When projects are executed by external contractors—often foreign—without structured knowledge transfer, training, and local capacity building, sustainability suffers. Small faults become major failures simply because no one on ground is empowered to act.
This problem was compounded by reported security concerns, which allegedly prevented original engineers from returning to fix faults.
Indeed, every energy project must embed local capacity, mandatory training, and knowledge transfer. Contracts should clearly address O&M responsibilities, remote support obligations, and contingencies for security or access challenges.
6. Rising Repair Costs and Poor Lifecycle Planning
Inflation and rising costs reportedly made spare parts and repairs unaffordable over time. By the time action was considered, replacement costs had escalated. This highlights the danger of focusing only on upfront project delivery, without proper lifecycle planning.
Energy contracts should anticipate spare parts replacement, pricing frameworks, and long-term maintenance costs. Projects must be financially sustainable beyond commissioning.

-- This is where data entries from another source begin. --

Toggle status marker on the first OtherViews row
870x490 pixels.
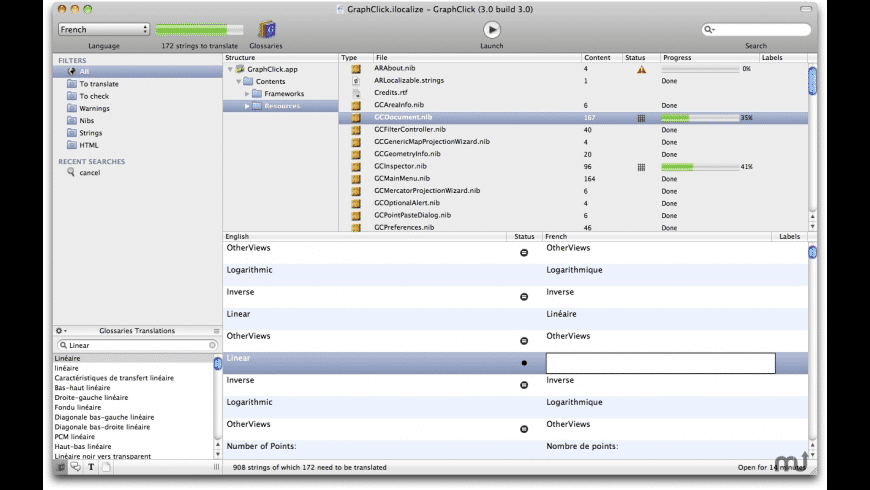point(524,253)
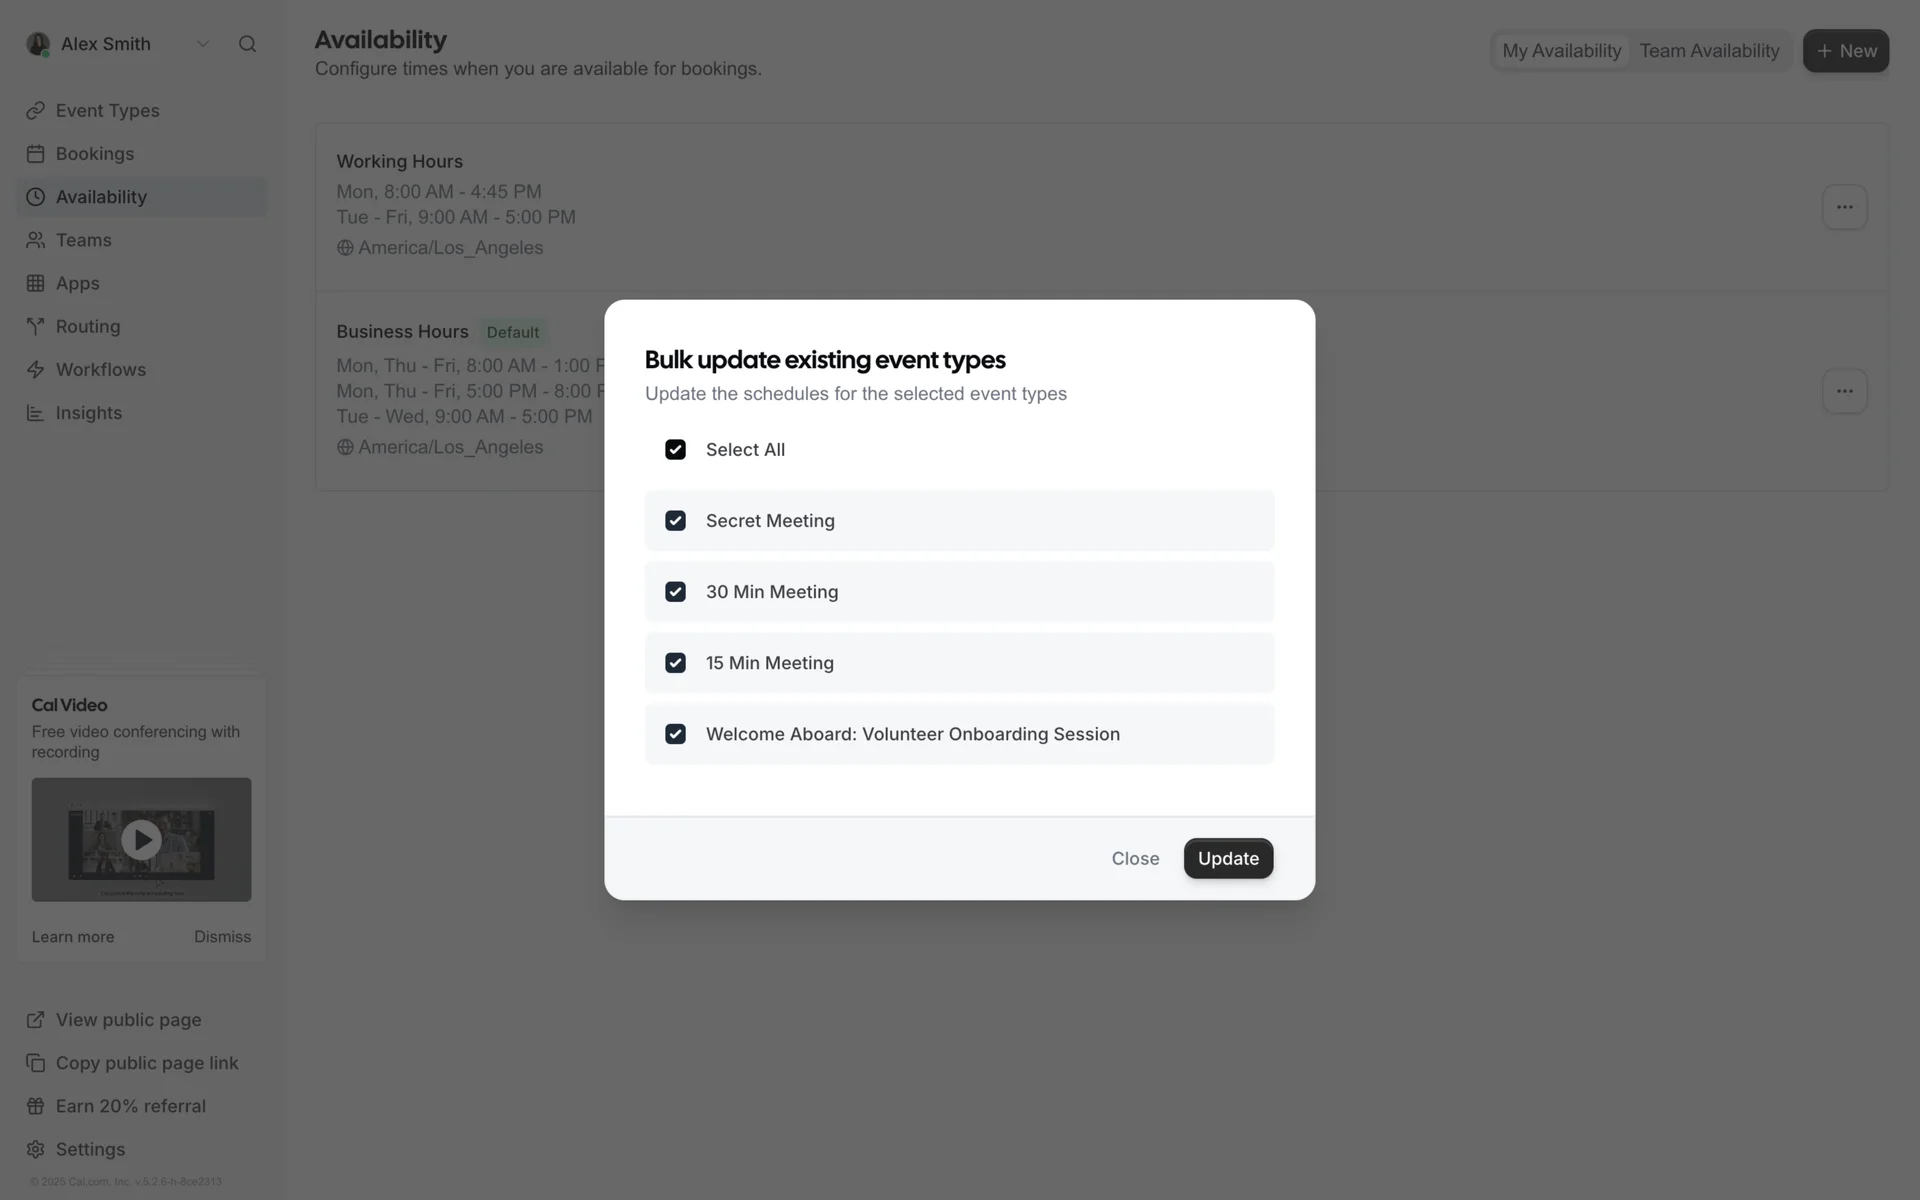Open Business Hours three-dot options menu
Image resolution: width=1920 pixels, height=1200 pixels.
click(x=1844, y=391)

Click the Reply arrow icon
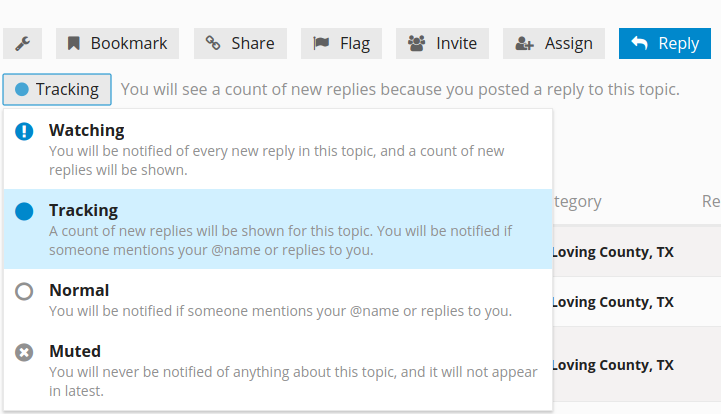tap(639, 43)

7. Depreciation from Prolonged Downtime
Once the plant shut down, components deteriorated further due to inactivity, an issue common with electrical and electronic systems. This reinforces a simple truth: systems decay faster when abandoned. There is no gainsaying that downtime is expensive. Preventive maintenance and early intervention are always cheaper than revival and should be imbibed.
Final Reflection
The impact of the breakdown is that the university had to return to diesel generators and higher energy cost disrupting academic and commercial activities
It is encouraging that the Rural Electrification Agency (REA) plans to revive and expand the plant. However, revival must go hand-in-hand with institutional learning from the previous breakdown
The BUK solar project did not fail because solar energy does not work. It struggled because end-to-end project thinking was incomplete.
Energy projects are ecosystems made up technical, financial, human, contractual, and operational players. When any link is weak, things fall apart.
The real opportunity now is to ensure that these lessons are not just applied at BUK, but across every energy project in Nigeria and Africa, so that billions invested do not go to waste over issues that are entirely preventable.